Using In-Memory Databases, Anyone?



  • I have been listening to the Datanauts podcast quite a bit lately. One of the most interesting episodes was on on in-memory databases (http://packetpushers.net/podcast/podcasts/datanauts-085-understanding-memory-databases/). They specifically talked about Apache Geode on the show, mentioning that a 110 second transaction on an in-memory database was the equivalent to 115 days on spinning disk and 10 hours on SSDs.

    I have a few questions:

    • Has anyone seen this used in the wild?

    • Are the techniques for running databases in memory that Geode uses similar to those that SQL Server utilizes for tables you can select to run in memory? I have never had the license to turn on that specific SQL feature but always wondered about it.

    • They actually point out in the podcast that they had the best success with in-memory databases on local storage or SAN (NAS not a good choice) and that ethernet was the networking avenue of choice.

    I would love to hear anyone's thoughts on this topic because I find it fascinating.

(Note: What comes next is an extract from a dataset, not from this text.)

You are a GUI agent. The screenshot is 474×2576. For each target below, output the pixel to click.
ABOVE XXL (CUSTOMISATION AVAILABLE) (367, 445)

  • @networknerd currently all sql dbs do in memory cache AFAIK therefore if your dataset is not really sparse you should be served well



  • @networknerd said in Using In-Memory Databases, Anyone?:

    • They actually point out in the podcast that they had the best success with in-memory databases on local storage or SAN (NAS not a good choice) and that ethernet was the networking avenue of choice.

    Not sure what this means... not that I know about this, but, if its in memory, its in... memory, right? So, what does it have to do with local storage, SAN, or NAS? 😕

    Anyway, other databases load what is used frequently in to memory so its quick to access. Its why lots of places would build an SQL server with a ton of RAM - so that SQL can put what is used often in to RAM (fast) and keep it available... right?



  • @networknerd said in Using In-Memory Databases, Anyone?:

    • They actually point out in the podcast that they had the best success with in-memory databases on local storage or SAN (NAS not a good choice) and that ethernet was the networking avenue of choice.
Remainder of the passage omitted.